The World Conference on Disaster Reduction was originally
designed as a meeting of scientists and low-level civil servants
on the 10th anniversary of the devastating earthquake in Kobe
from which the city has rapidly rebuilt.
But registration doubled after the Dec. 26 disaster which
killed more than 175,000 people and led to outrage as to why
Indian Ocean nations were so ill-prepared.
Egeland noted that the world had accurate means to predict
most disasters but the problem was how to get the message out in
poor countries which suffer worst.
"Early-warning systems targeting vulnerable communities should
be put in place in all disaster-prone areas," Egeland said.

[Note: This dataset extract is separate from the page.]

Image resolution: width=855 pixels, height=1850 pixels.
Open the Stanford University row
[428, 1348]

"Children everywhere should be learning about safe havens
around them as part of their basic education. Communities
everywhere should be better trained to handle disasters," he
said.
The tsunamis have drawn an outpouring of global sympathy in
part because of the unprecedented international nature of the
natural disaster -- nationals of more than 50 countries died or
remain missing.
Some 478,100 were killed in disasters around the world since
1994, a drop by one-third compared with the previous decade, but
the number of people affected went up by 60 percent to 2.5
billion, according to figures provided by conference organizers.

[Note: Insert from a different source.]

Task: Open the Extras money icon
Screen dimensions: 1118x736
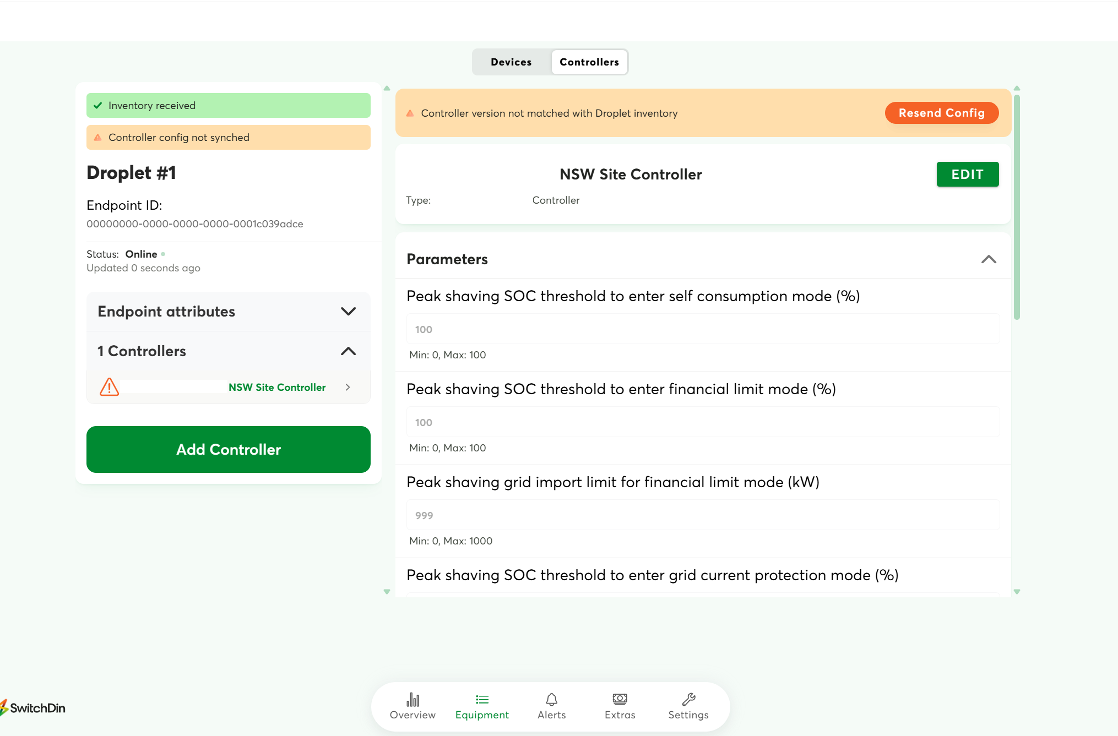Action: click(620, 700)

In a separate development, tsunami experts on Tuesday proposed
making Dec. 26 an international day of commemoration of Asia's
tsunami disaster, saying the simple idea could be just as
effective as a pricey warning system in preparing people for the
giant waves.
"We have to talk about how we can maintain 100 years and 200
years from now that people know what a tsunami is," Harry Yeh, a
professor of tsunamis at Oregon State University, said on the
first day of a United Nations disaster reduction conference.

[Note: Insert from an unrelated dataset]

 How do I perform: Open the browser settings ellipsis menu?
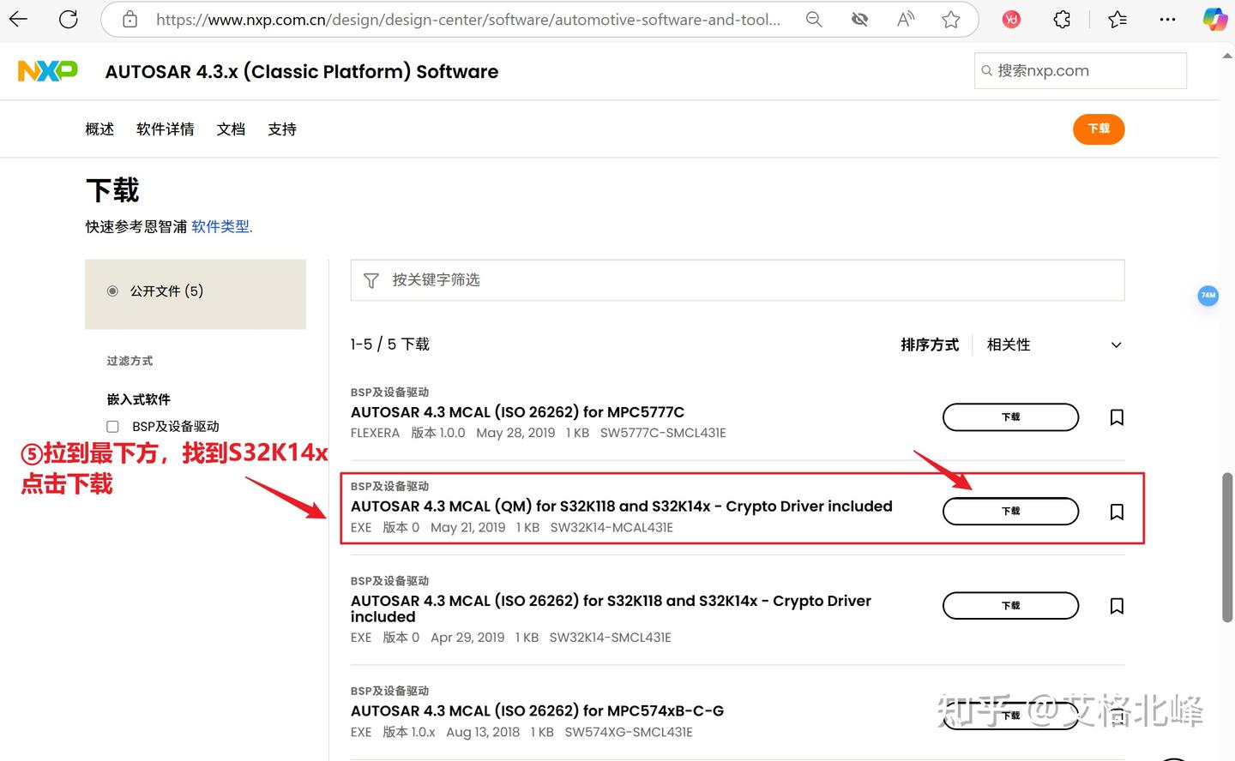1168,19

"Can we make December 26th an international tsunami day to
just keep reminding people of this event?" Yeh told a panel
discussion. "If we make this day an international holiday, people
will remember what a tsunami is."
"I think it will probably be a good idea," Laura Kong,
director of the International Tsunami Information Center of the
UN educational and scientific organization UNESCO, said of a
global tsunami day.
"I think it's such a tragic event but we can make this an
international awareness event and continue it over the years,"
Kong told AFP. "That's the challenge."
Fumihiko Imamura, head of the Disaster Control Research Center
of Japan, told a news conference: "We have reached consensus that
we need to create the memorial day. We will introduce this idea
widely during the conference."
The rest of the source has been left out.